I have heard that more in the past year than in the previous 39 put together. It loses it's significance when it's been dragged through the gutter by people that don't know what they're talking about. Enough of the hollow platitudes already.

I didn't do it for you, I did it for me.

Posted by: ghostsniper at May 2, 2017 6:14 PM

I'm with you, ghost. I liked the reception I got at SFO coming back from Vietnam better than this thank you crap we hear everywhere today. At least the SFO reception was genuine.

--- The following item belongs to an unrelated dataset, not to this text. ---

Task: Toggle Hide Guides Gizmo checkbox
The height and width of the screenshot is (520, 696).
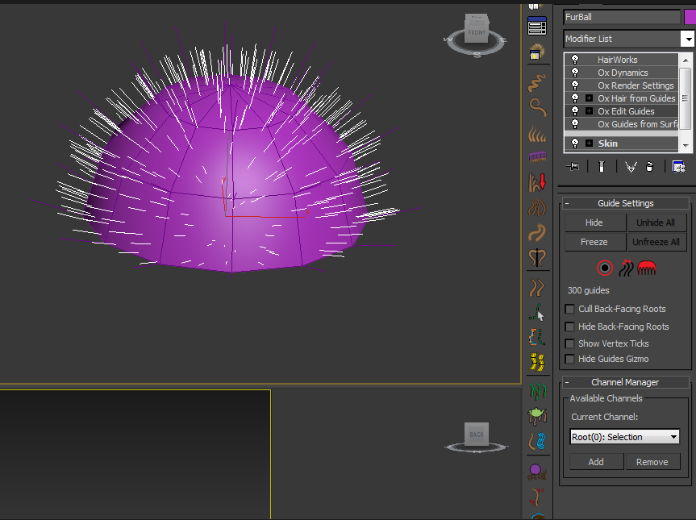Action: tap(570, 359)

Posted by: billH at May 3, 2017 7:21 AM

Bill! That's a hell of a statement.

Non-veterans don't understand how it puts you on the spot to be singled out. Yep. Lots of the thank yous are disingenuous or delivered crappily. Some are well meant, though.

I enjoy talking to war veterans (I'm not one). I ask them questions, listen mostly, and watch their eyes. I've drawn out more cool stories than I can relate.

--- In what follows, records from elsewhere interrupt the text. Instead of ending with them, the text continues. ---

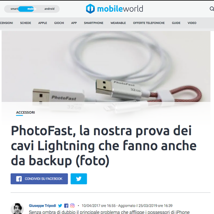
Task: Open Giuseppe Tripodi's Facebook profile icon
Action: pos(66,205)
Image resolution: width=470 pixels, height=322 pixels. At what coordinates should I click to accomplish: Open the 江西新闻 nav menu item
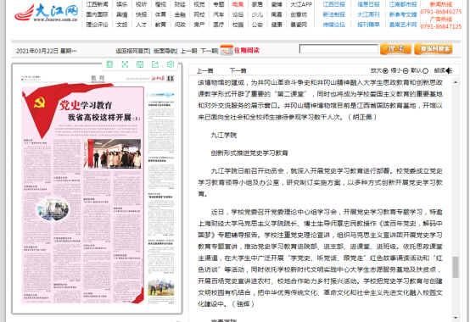[x=97, y=4]
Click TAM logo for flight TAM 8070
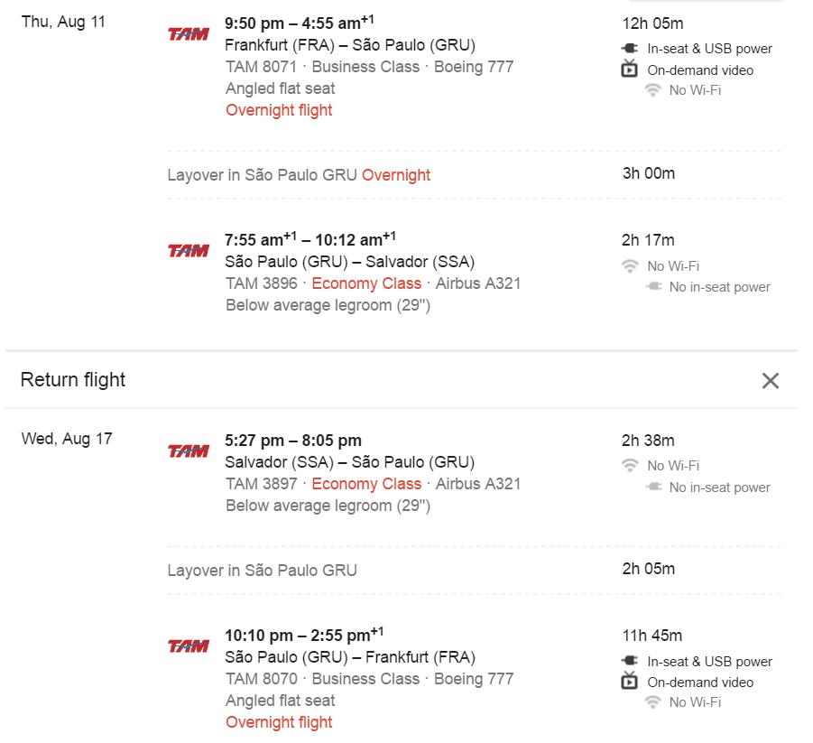 coord(189,646)
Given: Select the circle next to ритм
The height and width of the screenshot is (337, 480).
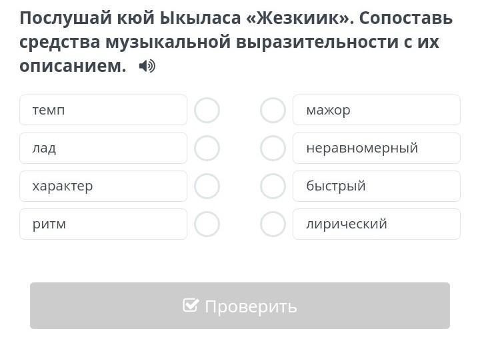Looking at the screenshot, I should [207, 224].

I served with a lot of Vietnam veterans, and I mean fresh out of Vietnam, as I joined in 1975. Also some Korean War and WW II vets. Some Nam-era vets were suffering memories of having manned riots in LA and elsewhere. Because I was in armor and infantry units, every Nam vet was an infantry guy or some kind of combat vet. I had a roommate at Benning who would wake up screaming. He was a point man in the buck seventy third. He also taught me mortar gunnery inside out and upside down. He knew shit that the army doesn't teach you, but that only comes from hundreds of hours on the job.

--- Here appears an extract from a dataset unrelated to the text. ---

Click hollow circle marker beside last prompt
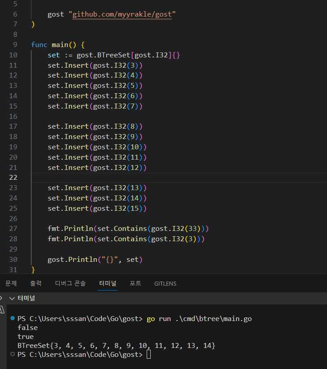Screen dimensions: 327x369 [12, 355]
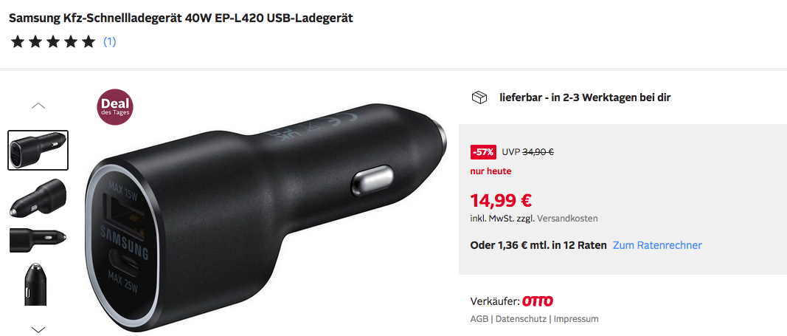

Anyway. That was a long time ago! I look around today, and can't figure out what's going on. That's why I have to read here! It gives me a place to gripe, and an ounce of hope.

Posted by: Casey Klahn at May 4, 2017 6:26 AM

Back in the early 80's I had an old architect associate that was in his late 80's and he had been an officer (captain I think) in the Great War and had been in charge of an intelligence company in China of all places that focused on map reading.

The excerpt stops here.